Electromagnetic Simulations
Overview
Electromagnetic simulations are computer-based analyses that use mathematical models to predict the behavior of electromagnetic fields in a given system. These simulations are used to study a wide range of phenomena, including the propagation of electromagnetic waves, the interaction of electromagnetic fields with matter, and the performance of electromagnetic devices such as antennas, transmission lines, and electrical machines.
Some of the most common methods we use are the finite-difference time-domain (FDTD) method, the finite-element method (FEM), and the boundary element method (BEM). Each of these methods has its own advantages and disadvantages, and the choice of which method to use depends on the specific problem being studied and the desired level of accuracy and detail.
Some examples of applications of electromagnetic simulations include the design and optimization of antennas for wireless communication, the analysis of the electromagnetic compatibility of electronic systems, and the prediction of the performance of electric power transmission systems. Electromagnetic simulations are also used to study the interaction of electromagnetic fields with biological systems and to assess the potential health impacts of exposure to electromagnetic fields.
DV Research provides simulation services in the following applications
Wireless communication: Electromagnetic simulations are used to design and optimize antennas for wireless communication systems. This involves predicting the radiation pattern and gain of the antenna, as well as its performance in various environments and under different operating conditions.
Electronic systems: Electromagnetic simulations are used to assess the electromagnetic compatibility (EMC) of electronic systems, which is the ability of a system to function properly in the presence of electromagnetic interference (EMI) from other sources. This is important because EMI causes malfunctions or disruptions in the operation of electronic devices.

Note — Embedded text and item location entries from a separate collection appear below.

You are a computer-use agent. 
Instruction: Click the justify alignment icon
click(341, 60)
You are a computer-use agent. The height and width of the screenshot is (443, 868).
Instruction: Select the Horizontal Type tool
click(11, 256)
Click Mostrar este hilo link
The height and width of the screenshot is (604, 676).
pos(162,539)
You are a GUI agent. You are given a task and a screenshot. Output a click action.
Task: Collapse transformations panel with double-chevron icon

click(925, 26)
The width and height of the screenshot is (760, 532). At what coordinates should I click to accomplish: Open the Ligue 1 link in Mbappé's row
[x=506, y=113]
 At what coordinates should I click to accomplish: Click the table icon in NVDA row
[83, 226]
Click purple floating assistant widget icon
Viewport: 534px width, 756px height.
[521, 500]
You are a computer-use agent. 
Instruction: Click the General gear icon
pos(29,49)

Electric power transmission: Electromagnetic simulations are used to predict the performance of electric power transmission systems, including the transmission of electrical energy over long distances through high-voltage transmission lines. This involves simulating the behavior of the electrical and magnetic fields in the transmission lines, as well as the power flow through the system.
Electromagnetic field interactions with biological systems: Electromagnetic simulations are used to study the interaction of electromagnetic fields with biological systems, including the potential health impacts of exposure to electromagnetic fields. This involves simulating the absorption of electromagnetic energy by different tissues in the body and predicting the resulting temperature rise and other biological effects.
Electromagnetic devices: Electromagnetic simulations are used to design and optimize a wide range of electromagnetic devices, including antennas, transmission lines, electrical machines, and other devices that use or generate electromagnetic fields.